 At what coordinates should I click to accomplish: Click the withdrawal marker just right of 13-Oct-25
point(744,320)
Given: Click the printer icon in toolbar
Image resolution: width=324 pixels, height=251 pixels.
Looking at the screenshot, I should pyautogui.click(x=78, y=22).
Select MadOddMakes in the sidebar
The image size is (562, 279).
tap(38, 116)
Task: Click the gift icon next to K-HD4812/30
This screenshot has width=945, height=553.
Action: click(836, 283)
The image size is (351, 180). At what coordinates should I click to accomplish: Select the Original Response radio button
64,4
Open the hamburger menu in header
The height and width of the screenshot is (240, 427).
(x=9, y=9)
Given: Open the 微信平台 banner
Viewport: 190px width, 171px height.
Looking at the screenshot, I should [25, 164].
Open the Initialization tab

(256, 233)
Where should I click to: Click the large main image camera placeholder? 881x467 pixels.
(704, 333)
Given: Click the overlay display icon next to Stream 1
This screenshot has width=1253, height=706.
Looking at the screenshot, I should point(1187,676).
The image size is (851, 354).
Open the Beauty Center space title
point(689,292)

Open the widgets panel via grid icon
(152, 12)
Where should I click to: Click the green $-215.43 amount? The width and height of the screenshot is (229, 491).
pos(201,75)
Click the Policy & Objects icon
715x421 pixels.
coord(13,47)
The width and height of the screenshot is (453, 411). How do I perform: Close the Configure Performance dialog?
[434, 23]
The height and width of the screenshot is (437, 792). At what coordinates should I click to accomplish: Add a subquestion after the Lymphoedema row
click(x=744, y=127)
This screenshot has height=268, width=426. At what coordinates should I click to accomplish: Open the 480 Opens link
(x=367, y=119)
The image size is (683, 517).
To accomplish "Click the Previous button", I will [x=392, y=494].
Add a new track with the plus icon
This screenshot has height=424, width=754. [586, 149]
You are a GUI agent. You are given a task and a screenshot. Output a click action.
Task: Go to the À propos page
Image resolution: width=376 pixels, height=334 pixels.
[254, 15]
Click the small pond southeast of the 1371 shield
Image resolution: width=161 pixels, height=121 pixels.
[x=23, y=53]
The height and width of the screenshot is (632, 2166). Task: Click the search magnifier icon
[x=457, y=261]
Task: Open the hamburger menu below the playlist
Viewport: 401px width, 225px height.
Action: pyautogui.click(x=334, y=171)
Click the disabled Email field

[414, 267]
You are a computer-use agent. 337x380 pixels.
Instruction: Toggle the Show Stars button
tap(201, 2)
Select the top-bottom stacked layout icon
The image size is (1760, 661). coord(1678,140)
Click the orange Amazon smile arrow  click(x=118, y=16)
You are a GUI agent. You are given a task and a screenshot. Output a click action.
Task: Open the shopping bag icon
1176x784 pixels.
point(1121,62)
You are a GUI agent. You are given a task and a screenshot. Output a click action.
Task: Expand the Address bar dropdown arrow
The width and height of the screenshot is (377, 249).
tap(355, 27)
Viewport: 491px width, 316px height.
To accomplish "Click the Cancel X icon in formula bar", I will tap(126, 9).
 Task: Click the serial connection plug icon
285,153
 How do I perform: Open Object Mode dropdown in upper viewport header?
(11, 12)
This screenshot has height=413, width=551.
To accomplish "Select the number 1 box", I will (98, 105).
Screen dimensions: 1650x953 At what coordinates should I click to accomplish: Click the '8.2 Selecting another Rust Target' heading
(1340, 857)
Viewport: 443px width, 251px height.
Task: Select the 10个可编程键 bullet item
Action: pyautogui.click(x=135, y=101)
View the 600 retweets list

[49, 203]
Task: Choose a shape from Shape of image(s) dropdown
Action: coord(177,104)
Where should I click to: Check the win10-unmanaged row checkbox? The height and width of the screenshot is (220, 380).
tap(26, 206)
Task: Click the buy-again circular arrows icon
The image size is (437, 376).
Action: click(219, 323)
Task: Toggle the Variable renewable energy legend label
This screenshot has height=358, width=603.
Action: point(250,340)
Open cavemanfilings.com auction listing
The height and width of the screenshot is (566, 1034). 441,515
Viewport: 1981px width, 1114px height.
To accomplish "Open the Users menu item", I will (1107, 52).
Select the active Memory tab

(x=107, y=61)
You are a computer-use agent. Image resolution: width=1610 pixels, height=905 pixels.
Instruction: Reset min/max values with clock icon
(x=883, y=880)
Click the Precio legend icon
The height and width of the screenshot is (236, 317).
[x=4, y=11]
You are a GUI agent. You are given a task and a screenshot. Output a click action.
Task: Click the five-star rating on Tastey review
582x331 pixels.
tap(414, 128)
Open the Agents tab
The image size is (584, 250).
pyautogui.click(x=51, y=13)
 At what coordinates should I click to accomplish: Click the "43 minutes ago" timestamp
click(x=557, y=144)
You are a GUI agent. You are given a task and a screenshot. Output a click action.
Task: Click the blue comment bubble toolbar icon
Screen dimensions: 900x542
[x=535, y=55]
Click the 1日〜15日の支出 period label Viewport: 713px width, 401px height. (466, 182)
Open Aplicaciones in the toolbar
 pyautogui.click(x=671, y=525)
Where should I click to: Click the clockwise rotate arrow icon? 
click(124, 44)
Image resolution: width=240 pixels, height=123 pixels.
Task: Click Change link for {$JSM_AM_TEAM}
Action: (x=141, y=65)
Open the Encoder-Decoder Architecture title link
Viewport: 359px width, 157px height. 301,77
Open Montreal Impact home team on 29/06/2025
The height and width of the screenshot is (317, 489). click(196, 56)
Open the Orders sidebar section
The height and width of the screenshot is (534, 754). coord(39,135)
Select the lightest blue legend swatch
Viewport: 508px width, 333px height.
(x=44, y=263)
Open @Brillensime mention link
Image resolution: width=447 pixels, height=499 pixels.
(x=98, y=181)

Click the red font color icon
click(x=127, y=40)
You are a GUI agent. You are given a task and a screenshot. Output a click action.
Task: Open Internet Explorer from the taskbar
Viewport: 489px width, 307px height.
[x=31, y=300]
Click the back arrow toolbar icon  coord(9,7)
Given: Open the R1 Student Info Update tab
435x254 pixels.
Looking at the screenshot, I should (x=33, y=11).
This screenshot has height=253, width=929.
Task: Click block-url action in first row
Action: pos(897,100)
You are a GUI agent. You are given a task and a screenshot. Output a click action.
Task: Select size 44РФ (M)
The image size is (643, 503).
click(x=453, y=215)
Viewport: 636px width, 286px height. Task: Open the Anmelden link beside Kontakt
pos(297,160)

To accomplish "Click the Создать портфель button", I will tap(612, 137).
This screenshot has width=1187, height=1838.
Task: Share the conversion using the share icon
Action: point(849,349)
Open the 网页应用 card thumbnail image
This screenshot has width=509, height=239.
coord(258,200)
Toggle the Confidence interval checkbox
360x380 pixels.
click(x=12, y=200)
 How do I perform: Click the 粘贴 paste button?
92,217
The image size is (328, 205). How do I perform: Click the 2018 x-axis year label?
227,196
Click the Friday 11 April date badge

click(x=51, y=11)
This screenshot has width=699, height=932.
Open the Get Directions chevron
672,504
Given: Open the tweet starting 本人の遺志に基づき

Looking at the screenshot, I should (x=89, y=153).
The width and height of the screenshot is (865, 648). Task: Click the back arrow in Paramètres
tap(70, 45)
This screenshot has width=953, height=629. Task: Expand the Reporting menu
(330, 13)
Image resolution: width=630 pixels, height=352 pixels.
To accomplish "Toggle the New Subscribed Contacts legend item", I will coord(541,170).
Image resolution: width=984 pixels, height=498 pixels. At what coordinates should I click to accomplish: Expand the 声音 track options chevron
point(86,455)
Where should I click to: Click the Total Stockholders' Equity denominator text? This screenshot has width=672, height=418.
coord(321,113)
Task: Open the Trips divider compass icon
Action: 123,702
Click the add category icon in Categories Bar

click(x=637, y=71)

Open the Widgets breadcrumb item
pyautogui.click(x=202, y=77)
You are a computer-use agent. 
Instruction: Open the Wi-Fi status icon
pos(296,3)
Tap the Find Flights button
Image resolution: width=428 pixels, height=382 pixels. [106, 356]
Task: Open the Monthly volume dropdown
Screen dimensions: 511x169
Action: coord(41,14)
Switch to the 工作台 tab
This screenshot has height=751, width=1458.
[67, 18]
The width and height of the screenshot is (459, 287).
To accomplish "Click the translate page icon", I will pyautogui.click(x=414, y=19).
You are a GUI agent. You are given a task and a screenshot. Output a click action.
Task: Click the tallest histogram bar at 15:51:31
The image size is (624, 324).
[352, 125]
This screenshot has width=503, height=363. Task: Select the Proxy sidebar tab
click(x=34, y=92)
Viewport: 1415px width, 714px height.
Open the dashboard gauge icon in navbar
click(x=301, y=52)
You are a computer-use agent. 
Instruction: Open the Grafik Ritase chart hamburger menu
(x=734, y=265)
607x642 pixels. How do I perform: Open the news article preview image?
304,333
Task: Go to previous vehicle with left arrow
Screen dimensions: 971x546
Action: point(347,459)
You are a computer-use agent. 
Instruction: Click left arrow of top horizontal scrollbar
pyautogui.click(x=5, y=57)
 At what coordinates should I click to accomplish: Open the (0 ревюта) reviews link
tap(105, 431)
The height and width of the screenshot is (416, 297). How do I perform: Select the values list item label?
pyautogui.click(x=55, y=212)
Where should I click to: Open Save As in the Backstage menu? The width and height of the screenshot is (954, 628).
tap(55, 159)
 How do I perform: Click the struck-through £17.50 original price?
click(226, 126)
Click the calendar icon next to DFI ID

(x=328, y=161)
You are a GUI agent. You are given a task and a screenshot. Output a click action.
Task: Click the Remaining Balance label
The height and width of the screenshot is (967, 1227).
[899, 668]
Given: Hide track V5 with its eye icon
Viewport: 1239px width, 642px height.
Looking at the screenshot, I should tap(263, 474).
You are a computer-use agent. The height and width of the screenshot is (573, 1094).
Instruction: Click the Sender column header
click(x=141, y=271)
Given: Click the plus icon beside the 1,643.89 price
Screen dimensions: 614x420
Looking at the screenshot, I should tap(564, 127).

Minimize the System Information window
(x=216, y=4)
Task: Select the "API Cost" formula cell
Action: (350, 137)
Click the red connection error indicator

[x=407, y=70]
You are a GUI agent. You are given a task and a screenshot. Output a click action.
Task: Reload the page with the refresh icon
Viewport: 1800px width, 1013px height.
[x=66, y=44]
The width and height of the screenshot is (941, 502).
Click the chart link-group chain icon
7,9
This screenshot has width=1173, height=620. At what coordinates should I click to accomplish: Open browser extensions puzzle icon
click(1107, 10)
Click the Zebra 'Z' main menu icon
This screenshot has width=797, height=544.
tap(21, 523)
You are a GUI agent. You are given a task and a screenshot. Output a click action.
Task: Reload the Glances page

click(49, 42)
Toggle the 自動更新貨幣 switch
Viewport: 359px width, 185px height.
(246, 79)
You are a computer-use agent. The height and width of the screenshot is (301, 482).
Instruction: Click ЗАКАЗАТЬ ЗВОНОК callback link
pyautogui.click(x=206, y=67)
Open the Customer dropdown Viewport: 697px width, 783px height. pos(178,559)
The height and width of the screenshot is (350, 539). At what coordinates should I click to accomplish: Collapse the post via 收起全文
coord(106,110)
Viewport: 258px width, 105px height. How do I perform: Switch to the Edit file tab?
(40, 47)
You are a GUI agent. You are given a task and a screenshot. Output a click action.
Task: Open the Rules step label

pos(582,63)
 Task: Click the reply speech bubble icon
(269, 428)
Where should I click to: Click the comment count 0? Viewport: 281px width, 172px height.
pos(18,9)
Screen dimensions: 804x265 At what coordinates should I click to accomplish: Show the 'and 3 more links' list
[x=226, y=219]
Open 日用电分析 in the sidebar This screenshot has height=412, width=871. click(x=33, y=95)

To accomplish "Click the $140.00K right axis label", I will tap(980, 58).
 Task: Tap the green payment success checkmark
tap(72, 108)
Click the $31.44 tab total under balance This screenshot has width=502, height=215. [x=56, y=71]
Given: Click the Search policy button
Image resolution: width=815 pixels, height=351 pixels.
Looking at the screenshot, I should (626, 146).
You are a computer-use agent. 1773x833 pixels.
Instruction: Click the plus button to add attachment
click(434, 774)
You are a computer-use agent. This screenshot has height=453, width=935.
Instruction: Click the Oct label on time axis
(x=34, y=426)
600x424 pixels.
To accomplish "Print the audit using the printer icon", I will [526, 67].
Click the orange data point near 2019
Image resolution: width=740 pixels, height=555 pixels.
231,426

» What to produce
The lines holding the word "orange" are the answer. Find them in the entries and copy them.

» Response area
Click the orange Amazon smile arrow  click(x=118, y=16)
Click the orange data point near 2019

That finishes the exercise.